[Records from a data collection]
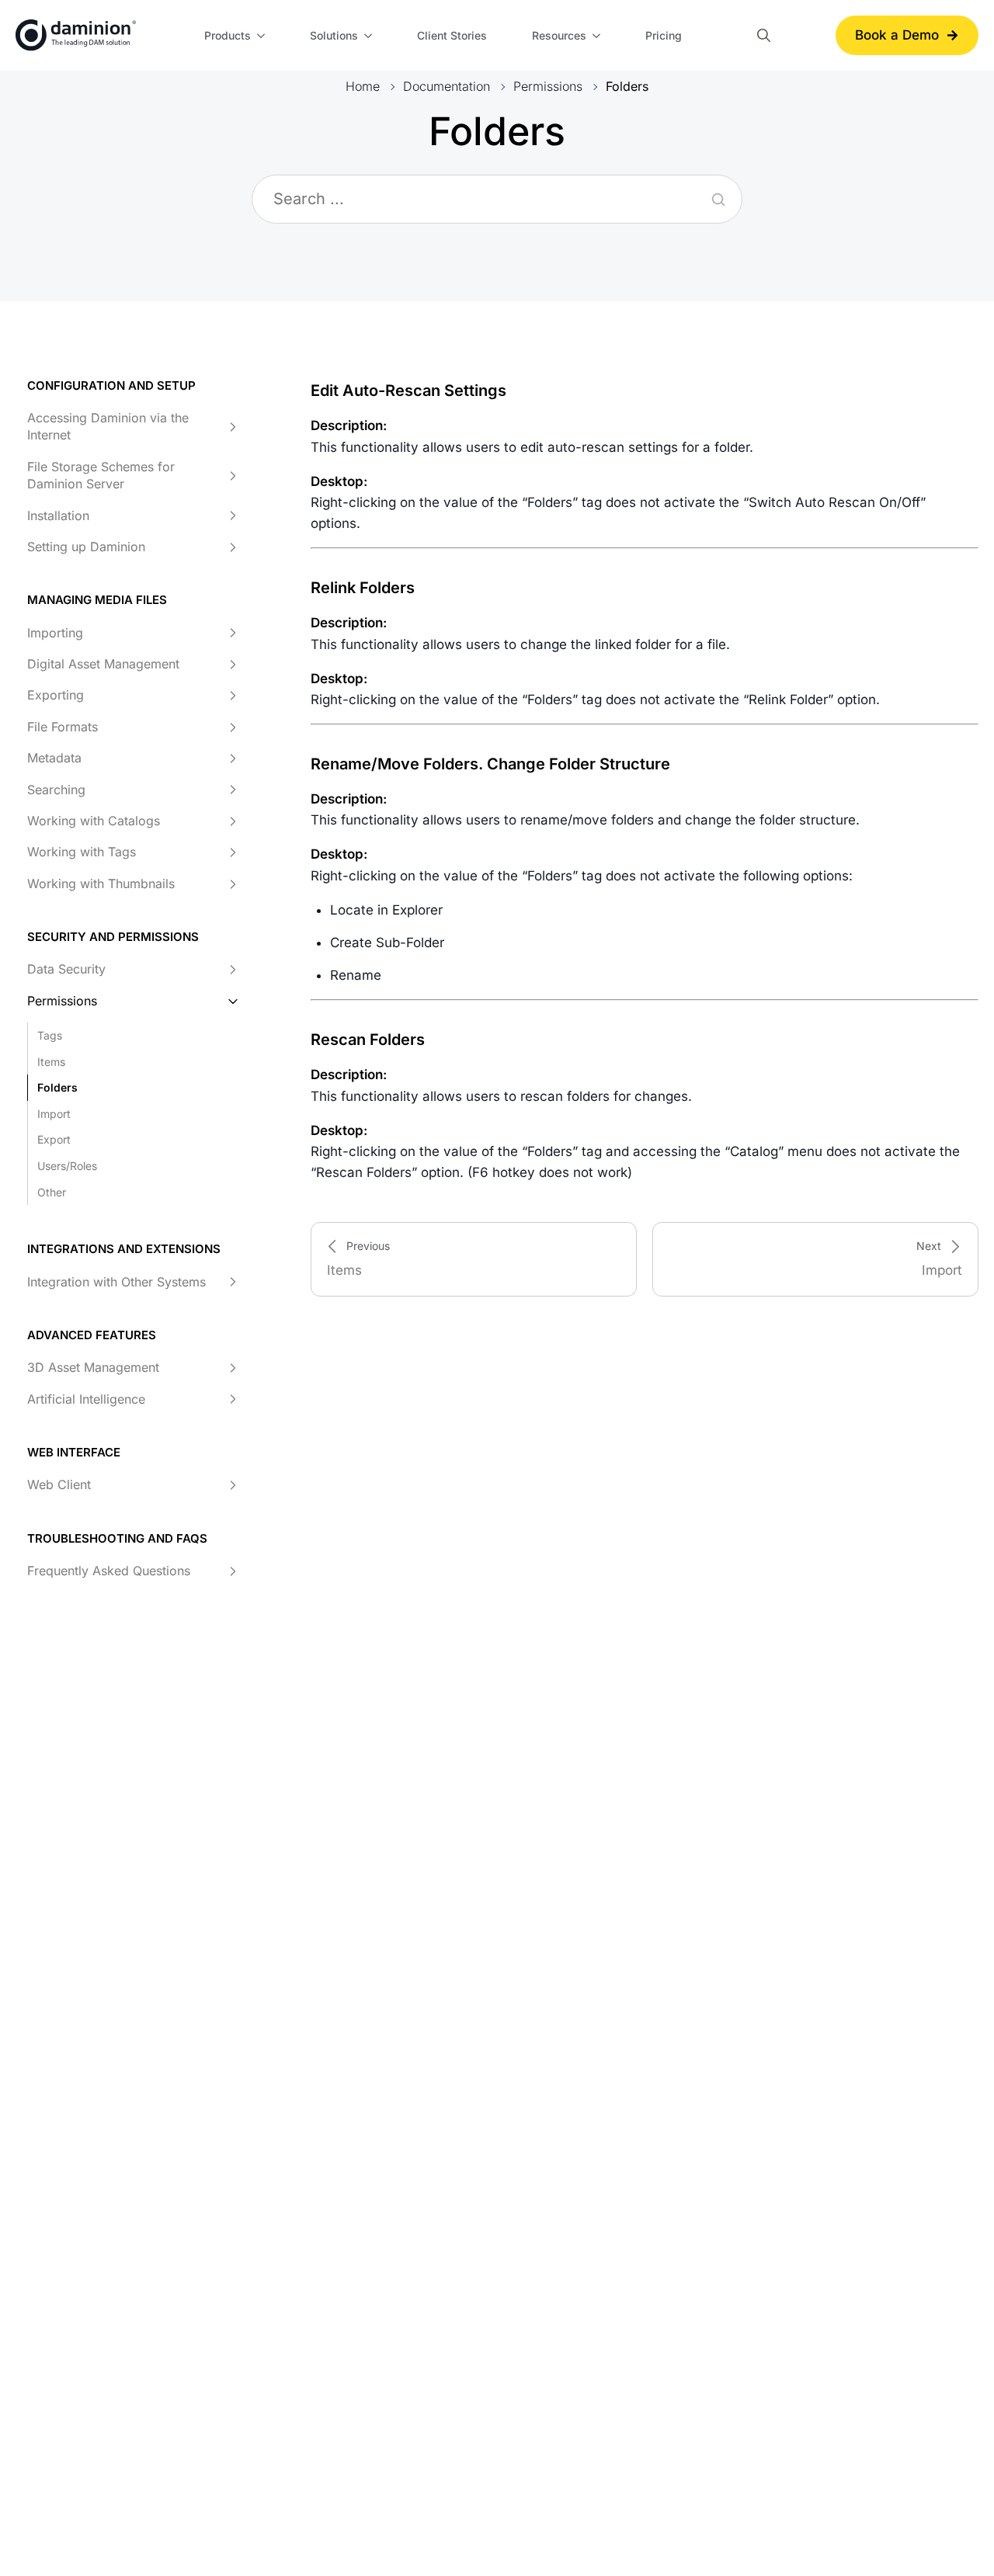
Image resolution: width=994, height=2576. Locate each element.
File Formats (62, 726)
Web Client (59, 1485)
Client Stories (452, 35)
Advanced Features (91, 1335)
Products (227, 35)
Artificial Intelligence (86, 1399)
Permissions (547, 86)
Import (54, 1114)
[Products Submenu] (263, 35)
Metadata (54, 758)
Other (51, 1192)
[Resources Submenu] (598, 35)
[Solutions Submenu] (370, 35)
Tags (49, 1036)
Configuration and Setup (111, 385)
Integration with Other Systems (116, 1282)
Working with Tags (81, 852)
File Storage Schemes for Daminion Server (101, 475)
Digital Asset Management (103, 664)
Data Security (66, 969)
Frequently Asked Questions (108, 1571)
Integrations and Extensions (124, 1249)
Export (54, 1140)
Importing (55, 633)
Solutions (334, 35)
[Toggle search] (763, 35)
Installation (58, 515)
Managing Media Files (97, 600)
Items (51, 1061)
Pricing (663, 35)
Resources (559, 35)
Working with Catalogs (93, 821)
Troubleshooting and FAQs (117, 1538)
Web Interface (73, 1453)
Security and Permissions (113, 937)
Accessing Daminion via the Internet (108, 427)
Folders (57, 1088)
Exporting (55, 695)
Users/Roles (67, 1166)
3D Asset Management (93, 1368)
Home (363, 86)
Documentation (446, 86)
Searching (56, 789)
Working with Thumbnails (101, 883)
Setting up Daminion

Work request: Print exactly, and only, the lines from the line that contains "Managing Media Files (97, 600)" through the last line of the records.

Your solution:
Managing Media Files (97, 600)
Items (51, 1061)
Pricing (663, 35)
Resources (559, 35)
Working with Catalogs (93, 821)
Troubleshooting and FAQs (117, 1538)
Web Interface (73, 1453)
Security and Permissions (113, 937)
Accessing Daminion via the Internet (108, 427)
Folders (57, 1088)
Exporting (55, 695)
Users/Roles (67, 1166)
3D Asset Management (93, 1368)
Home (363, 86)
Documentation (446, 86)
Searching (56, 789)
Working with Thumbnails (101, 883)
Setting up Daminion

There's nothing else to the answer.